Records from a dataset
□ □ □ □ □ □ □
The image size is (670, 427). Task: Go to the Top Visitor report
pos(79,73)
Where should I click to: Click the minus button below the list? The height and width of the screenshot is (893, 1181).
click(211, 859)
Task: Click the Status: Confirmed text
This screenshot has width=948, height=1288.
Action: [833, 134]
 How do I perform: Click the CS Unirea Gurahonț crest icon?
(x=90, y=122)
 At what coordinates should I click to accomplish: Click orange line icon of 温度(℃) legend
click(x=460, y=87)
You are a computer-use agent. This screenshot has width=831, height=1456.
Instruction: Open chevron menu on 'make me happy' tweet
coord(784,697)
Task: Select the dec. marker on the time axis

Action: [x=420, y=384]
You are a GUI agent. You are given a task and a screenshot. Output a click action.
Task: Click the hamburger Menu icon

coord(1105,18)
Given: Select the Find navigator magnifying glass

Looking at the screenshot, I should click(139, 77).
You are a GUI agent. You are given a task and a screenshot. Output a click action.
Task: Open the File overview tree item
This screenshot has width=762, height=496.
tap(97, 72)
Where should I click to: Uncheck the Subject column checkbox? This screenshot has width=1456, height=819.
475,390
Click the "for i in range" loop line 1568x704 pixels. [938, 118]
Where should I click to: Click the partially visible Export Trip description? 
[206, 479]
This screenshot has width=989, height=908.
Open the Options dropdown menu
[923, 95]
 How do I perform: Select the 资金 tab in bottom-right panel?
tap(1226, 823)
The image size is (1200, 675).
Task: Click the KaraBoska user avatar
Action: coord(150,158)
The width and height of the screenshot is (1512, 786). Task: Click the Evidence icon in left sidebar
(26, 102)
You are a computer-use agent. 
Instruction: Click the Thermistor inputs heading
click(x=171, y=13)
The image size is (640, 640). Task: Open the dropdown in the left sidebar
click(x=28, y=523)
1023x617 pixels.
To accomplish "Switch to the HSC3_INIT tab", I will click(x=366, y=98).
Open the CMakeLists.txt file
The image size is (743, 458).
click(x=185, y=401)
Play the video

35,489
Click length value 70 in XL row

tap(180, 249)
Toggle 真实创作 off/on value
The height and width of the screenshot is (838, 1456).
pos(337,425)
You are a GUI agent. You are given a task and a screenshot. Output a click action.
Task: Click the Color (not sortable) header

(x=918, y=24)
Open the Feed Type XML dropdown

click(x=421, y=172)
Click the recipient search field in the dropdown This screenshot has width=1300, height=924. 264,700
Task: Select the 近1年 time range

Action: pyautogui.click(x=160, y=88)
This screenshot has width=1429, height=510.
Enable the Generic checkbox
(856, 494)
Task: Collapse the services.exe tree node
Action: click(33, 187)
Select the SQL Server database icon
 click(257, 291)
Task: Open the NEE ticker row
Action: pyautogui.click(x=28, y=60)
□ □ □ □ □ □ □
* **EXERCISE INSTRUCTIONS**: For each line in the entries that holds "pixels", return that line.

* **ANSWER SPACE**:
Click the "for i in range" loop line 1568x704 pixels. [938, 118]
1023x617 pixels.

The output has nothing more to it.